→ Task objective:
A complete and exact copy of the entries below is the expected result.

→ Extracted data:

Content starts

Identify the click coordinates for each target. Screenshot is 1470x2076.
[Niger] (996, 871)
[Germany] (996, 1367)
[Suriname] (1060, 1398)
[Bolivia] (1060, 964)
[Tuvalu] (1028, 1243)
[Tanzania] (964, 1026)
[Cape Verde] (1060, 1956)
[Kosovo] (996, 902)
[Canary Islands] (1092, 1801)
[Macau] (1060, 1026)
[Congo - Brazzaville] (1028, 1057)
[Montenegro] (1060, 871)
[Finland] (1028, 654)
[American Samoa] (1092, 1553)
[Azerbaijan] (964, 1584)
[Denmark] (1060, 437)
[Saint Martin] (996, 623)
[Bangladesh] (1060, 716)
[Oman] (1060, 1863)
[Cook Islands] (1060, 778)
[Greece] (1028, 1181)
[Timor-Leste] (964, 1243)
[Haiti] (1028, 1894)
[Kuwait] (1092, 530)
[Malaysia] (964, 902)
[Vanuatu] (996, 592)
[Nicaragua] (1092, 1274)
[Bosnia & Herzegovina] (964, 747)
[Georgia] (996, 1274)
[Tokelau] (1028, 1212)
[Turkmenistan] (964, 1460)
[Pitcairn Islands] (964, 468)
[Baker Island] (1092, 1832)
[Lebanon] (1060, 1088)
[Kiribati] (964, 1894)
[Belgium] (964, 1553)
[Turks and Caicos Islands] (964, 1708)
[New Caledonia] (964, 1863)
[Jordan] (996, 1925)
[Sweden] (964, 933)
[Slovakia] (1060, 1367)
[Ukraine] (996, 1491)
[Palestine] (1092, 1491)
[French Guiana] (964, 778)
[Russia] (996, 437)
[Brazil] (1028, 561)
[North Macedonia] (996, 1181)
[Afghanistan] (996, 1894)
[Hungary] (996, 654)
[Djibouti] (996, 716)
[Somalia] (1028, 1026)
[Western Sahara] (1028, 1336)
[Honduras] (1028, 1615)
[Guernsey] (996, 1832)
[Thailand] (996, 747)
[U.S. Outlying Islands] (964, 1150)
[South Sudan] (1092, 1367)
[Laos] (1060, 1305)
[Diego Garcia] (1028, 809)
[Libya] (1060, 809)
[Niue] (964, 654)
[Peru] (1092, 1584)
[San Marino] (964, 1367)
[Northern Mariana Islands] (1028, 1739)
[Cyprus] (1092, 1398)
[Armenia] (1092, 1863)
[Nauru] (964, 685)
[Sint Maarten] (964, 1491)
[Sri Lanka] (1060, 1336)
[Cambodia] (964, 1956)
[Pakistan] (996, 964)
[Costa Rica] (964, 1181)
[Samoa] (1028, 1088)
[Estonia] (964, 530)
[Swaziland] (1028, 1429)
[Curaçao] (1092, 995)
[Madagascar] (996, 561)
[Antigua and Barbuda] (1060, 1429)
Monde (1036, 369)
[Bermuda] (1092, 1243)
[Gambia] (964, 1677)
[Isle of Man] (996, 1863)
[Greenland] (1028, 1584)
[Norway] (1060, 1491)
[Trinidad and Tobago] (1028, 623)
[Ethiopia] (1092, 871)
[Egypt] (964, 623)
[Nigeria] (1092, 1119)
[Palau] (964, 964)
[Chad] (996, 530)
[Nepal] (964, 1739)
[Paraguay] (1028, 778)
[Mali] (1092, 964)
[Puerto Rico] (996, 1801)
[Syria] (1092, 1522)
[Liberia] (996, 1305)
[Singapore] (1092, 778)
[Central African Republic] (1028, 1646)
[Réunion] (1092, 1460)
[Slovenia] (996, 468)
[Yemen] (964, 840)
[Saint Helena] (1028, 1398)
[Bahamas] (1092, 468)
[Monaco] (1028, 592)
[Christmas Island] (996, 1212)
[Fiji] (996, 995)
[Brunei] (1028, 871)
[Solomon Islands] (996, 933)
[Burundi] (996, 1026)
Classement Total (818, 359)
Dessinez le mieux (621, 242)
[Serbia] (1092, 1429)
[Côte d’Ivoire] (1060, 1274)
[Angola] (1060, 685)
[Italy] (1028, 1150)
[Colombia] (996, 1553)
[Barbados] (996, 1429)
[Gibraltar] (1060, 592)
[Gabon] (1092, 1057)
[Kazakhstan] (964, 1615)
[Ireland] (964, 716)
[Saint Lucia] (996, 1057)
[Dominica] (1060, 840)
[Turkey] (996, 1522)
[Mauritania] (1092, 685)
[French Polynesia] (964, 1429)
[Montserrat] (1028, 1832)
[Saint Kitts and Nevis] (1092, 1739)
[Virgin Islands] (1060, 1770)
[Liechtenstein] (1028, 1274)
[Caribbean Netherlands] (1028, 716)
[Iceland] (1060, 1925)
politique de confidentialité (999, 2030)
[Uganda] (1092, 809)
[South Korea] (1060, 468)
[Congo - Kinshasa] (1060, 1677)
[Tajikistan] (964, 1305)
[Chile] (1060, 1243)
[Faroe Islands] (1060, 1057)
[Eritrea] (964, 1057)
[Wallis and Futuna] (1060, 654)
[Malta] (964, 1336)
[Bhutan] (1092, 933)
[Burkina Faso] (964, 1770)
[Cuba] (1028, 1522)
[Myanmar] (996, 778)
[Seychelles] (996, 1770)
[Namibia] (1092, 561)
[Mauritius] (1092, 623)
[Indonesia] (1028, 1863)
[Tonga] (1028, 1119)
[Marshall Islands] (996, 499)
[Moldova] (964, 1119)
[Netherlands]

Content ends

→ Solution to the problem:
Identify the click coordinates for each target. Screenshot is 1470x2076.
[Niger] (996, 871)
[Germany] (996, 1367)
[Suriname] (1060, 1398)
[Bolivia] (1060, 964)
[Tuvalu] (1028, 1243)
[Tanzania] (964, 1026)
[Cape Verde] (1060, 1956)
[Kosovo] (996, 902)
[Canary Islands] (1092, 1801)
[Macau] (1060, 1026)
[Congo - Brazzaville] (1028, 1057)
[Montenegro] (1060, 871)
[Finland] (1028, 654)
[American Samoa] (1092, 1553)
[Azerbaijan] (964, 1584)
[Denmark] (1060, 437)
[Saint Martin] (996, 623)
[Bangladesh] (1060, 716)
[Oman] (1060, 1863)
[Cook Islands] (1060, 778)
[Greece] (1028, 1181)
[Timor-Leste] (964, 1243)
[Haiti] (1028, 1894)
[Kuwait] (1092, 530)
[Malaysia] (964, 902)
[Vanuatu] (996, 592)
[Nicaragua] (1092, 1274)
[Bosnia & Herzegovina] (964, 747)
[Georgia] (996, 1274)
[Tokelau] (1028, 1212)
[Turkmenistan] (964, 1460)
[Pitcairn Islands] (964, 468)
[Baker Island] (1092, 1832)
[Lebanon] (1060, 1088)
[Kiribati] (964, 1894)
[Belgium] (964, 1553)
[Turks and Caicos Islands] (964, 1708)
[New Caledonia] (964, 1863)
[Jordan] (996, 1925)
[Sweden] (964, 933)
[Slovakia] (1060, 1367)
[Ukraine] (996, 1491)
[Palestine] (1092, 1491)
[French Guiana] (964, 778)
[Russia] (996, 437)
[Brazil] (1028, 561)
[North Macedonia] (996, 1181)
[Afghanistan] (996, 1894)
[Hungary] (996, 654)
[Djibouti] (996, 716)
[Somalia] (1028, 1026)
[Western Sahara] (1028, 1336)
[Honduras] (1028, 1615)
[Guernsey] (996, 1832)
[Thailand] (996, 747)
[U.S. Outlying Islands] (964, 1150)
[South Sudan] (1092, 1367)
[Laos] (1060, 1305)
[Diego Garcia] (1028, 809)
[Libya] (1060, 809)
[Niue] (964, 654)
[Peru] (1092, 1584)
[San Marino] (964, 1367)
[Northern Mariana Islands] (1028, 1739)
[Cyprus] (1092, 1398)
[Armenia] (1092, 1863)
[Nauru] (964, 685)
[Sint Maarten] (964, 1491)
[Sri Lanka] (1060, 1336)
[Cambodia] (964, 1956)
[Pakistan] (996, 964)
[Costa Rica] (964, 1181)
[Samoa] (1028, 1088)
[Estonia] (964, 530)
[Swaziland] (1028, 1429)
[Curaçao] (1092, 995)
[Madagascar] (996, 561)
[Antigua and Barbuda] (1060, 1429)
Monde (1036, 369)
[Bermuda] (1092, 1243)
[Gambia] (964, 1677)
[Isle of Man] (996, 1863)
[Greenland] (1028, 1584)
[Norway] (1060, 1491)
[Trinidad and Tobago] (1028, 623)
[Ethiopia] (1092, 871)
[Egypt] (964, 623)
[Nigeria] (1092, 1119)
[Palau] (964, 964)
[Chad] (996, 530)
[Nepal] (964, 1739)
[Paraguay] (1028, 778)
[Mali] (1092, 964)
[Puerto Rico] (996, 1801)
[Syria] (1092, 1522)
[Liberia] (996, 1305)
[Singapore] (1092, 778)
[Central African Republic] (1028, 1646)
[Réunion] (1092, 1460)
[Slovenia] (996, 468)
[Yemen] (964, 840)
[Saint Helena] (1028, 1398)
[Bahamas] (1092, 468)
[Monaco] (1028, 592)
[Christmas Island] (996, 1212)
[Fiji] (996, 995)
[Brunei] (1028, 871)
[Solomon Islands] (996, 933)
[Burundi] (996, 1026)
Classement Total (818, 359)
Dessinez le mieux (621, 242)
[Serbia] (1092, 1429)
[Côte d’Ivoire] (1060, 1274)
[Angola] (1060, 685)
[Italy] (1028, 1150)
[Colombia] (996, 1553)
[Barbados] (996, 1429)
[Gibraltar] (1060, 592)
[Gabon] (1092, 1057)
[Kazakhstan] (964, 1615)
[Ireland] (964, 716)
[Saint Lucia] (996, 1057)
[Dominica] (1060, 840)
[Turkey] (996, 1522)
[Mauritania] (1092, 685)
[French Polynesia] (964, 1429)
[Montserrat] (1028, 1832)
[Saint Kitts and Nevis] (1092, 1739)
[Virgin Islands] (1060, 1770)
[Liechtenstein] (1028, 1274)
[Caribbean Netherlands] (1028, 716)
[Iceland] (1060, 1925)
politique de confidentialité (999, 2030)
[Uganda] (1092, 809)
[South Korea] (1060, 468)
[Congo - Kinshasa] (1060, 1677)
[Tajikistan] (964, 1305)
[Chile] (1060, 1243)
[Faroe Islands] (1060, 1057)
[Eritrea] (964, 1057)
[Wallis and Futuna] (1060, 654)
[Malta] (964, 1336)
[Bhutan] (1092, 933)
[Burkina Faso] (964, 1770)
[Cuba] (1028, 1522)
[Myanmar] (996, 778)
[Seychelles] (996, 1770)
[Namibia] (1092, 561)
[Mauritius] (1092, 623)
[Indonesia] (1028, 1863)
[Tonga] (1028, 1119)
[Marshall Islands] (996, 499)
[Moldova] (964, 1119)
[Netherlands]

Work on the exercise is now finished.